Local News

N.C. Patients Received Stolen Human Tissue

Posted January 6, 2006

— Thousands of operations are performed every year without a hitch. But recently, several Triangle hospitals found out dozens of reconstructive surgeries were anything but routine.

Human tissue stolen from funeral homes in New York may have been implanted in more than 50 patients at North Carolina hospitals, although none of the patients appears to have been harmed.

Duke University Health System, WakeMed and UNC Hospitals all unwittingly used the parts in skin grafts, plastic surgeries and neck and back operations. Thirty patients at WakeMed were affected, along with 12 at Durham Regional, four at Duke University Hospital, one at Duke Health Raleigh and two at UNC Hospitals.

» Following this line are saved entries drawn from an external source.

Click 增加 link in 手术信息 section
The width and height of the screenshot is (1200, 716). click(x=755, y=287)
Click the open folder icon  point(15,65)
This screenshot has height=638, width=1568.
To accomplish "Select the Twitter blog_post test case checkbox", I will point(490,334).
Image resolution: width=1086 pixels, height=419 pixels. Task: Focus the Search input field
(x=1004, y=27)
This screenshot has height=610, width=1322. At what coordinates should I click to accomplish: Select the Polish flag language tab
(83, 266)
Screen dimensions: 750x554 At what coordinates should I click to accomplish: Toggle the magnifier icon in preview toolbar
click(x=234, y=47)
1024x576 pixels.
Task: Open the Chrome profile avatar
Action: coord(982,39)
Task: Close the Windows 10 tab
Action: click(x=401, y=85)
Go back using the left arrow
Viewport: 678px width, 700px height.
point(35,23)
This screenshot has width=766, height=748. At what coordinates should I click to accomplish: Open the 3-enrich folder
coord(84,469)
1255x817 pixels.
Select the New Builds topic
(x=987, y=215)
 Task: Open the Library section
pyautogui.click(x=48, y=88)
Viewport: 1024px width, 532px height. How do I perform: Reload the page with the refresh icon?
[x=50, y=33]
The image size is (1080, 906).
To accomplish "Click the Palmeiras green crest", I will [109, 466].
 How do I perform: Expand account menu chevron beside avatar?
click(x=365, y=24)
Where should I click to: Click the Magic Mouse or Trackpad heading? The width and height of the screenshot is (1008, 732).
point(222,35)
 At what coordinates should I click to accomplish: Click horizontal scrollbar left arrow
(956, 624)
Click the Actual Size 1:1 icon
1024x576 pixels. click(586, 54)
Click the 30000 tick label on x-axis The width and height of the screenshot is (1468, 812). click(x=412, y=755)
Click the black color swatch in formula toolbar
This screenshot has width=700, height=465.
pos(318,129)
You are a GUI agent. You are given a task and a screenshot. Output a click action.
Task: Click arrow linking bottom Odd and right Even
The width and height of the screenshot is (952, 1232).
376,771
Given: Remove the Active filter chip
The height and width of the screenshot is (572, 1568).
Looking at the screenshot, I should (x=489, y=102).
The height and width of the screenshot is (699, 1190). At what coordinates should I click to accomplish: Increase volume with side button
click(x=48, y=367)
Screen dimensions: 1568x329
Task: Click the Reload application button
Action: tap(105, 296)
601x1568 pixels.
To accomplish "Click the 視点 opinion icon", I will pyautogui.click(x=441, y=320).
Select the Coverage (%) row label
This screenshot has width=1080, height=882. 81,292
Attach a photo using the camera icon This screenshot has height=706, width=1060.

"It is a scary story," said Dr. Michael Cuffe of Duke University Health System. "These tissues were taken from bodies in funeral homes."

The tissues were taken by a New Jersey company. Biomedical Tissue Services, who is now under investigation, sold the tissue to manufacturers, then distributed it to hospitals around the country.

The FDA and CDC sent warnings and issued a voluntary recall. Afterward, all the area hospitals sent letters to affected patients as a precaution.

"Although the CDC said that the risk for infection was low, it couldn't say it was zero," said Cuffe. "We felt important for peace of mind, etc. that we offered patients any kind of counseling and testing," said WakeMed Vice President of Operations and Patient Care at WakeMed Rick Gannotta.

And because the stolen tissue wasn't screened, the hospitals offered testing for infectious diseases like AIDS and syphilis. At this point, doctors say none of the 50 patients has report ed any problems.

The New Jersey company that originally bought the body parts, as well as a half-dozen funeral homes, are now under investigation, with indictments expected within the next few months.